I wonder about the lack of garbage cans, though. a friend of mine refuses to buy the proper garbage bags (for those outside of Korea: buying the bag is a kind of garbage tax - collection of household garbage is daily) and instead uses whatever bag is handy.

I have seen, very infrequently, people using public garbage cans for household garbage. I guess they didn't have a bag handy or missed the pickup in the morning - it's hard to imagine they were saving money -the bags are cheap enough.

I have seen the same thing in Canada; I worked at a recreation centre and for several weeks some local builder used our dumpster for his commercial trash - broken drywall, lumber and the like.

Are the garbage cans missing because they were abused?

penis parks? What? I havent heard of those.

There's "Love Land" on Jeju Island (which isn't just penises), a Penis Park south of Samcheok, and a totem pole park near Gongju that's supposed to feature some phallic symbols.
The only one I've actually been to is "Love Land."

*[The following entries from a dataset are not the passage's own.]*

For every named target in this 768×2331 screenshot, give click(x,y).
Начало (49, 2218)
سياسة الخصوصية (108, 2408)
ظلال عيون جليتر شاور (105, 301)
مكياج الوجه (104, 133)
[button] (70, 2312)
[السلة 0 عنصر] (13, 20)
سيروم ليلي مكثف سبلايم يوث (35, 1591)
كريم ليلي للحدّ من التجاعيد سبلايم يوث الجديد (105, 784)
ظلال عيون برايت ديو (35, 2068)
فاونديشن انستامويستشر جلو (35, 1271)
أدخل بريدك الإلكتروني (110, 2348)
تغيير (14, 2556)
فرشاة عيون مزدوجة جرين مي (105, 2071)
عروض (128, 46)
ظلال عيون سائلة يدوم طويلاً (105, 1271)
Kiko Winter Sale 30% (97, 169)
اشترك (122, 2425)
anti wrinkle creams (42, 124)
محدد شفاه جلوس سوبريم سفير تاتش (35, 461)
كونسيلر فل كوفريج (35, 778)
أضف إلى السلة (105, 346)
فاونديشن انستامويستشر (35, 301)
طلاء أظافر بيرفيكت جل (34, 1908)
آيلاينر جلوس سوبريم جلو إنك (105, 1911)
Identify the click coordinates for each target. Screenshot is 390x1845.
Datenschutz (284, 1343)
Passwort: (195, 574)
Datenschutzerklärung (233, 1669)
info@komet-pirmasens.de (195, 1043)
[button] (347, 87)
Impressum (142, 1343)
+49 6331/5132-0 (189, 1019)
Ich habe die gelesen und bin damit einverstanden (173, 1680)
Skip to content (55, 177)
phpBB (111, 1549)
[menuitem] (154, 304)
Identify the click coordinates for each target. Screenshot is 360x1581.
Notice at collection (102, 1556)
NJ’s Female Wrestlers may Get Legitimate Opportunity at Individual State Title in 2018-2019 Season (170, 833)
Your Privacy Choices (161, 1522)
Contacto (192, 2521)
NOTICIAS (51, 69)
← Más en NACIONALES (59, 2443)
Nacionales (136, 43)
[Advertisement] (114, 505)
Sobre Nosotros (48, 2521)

That video was beautiful and hilarious. Beautiful, because Korea is beautiful (and it made me homesick), and hilarious because so much of a video meant for broadcast outside of Korea is chock-a-block with exclusively Korean subtitles. I bet there were 5 Korean subtitles for one English subtitle, which is, um, not the wisest marketing tool to use with people who can't read 한글. Sparkling, indeed.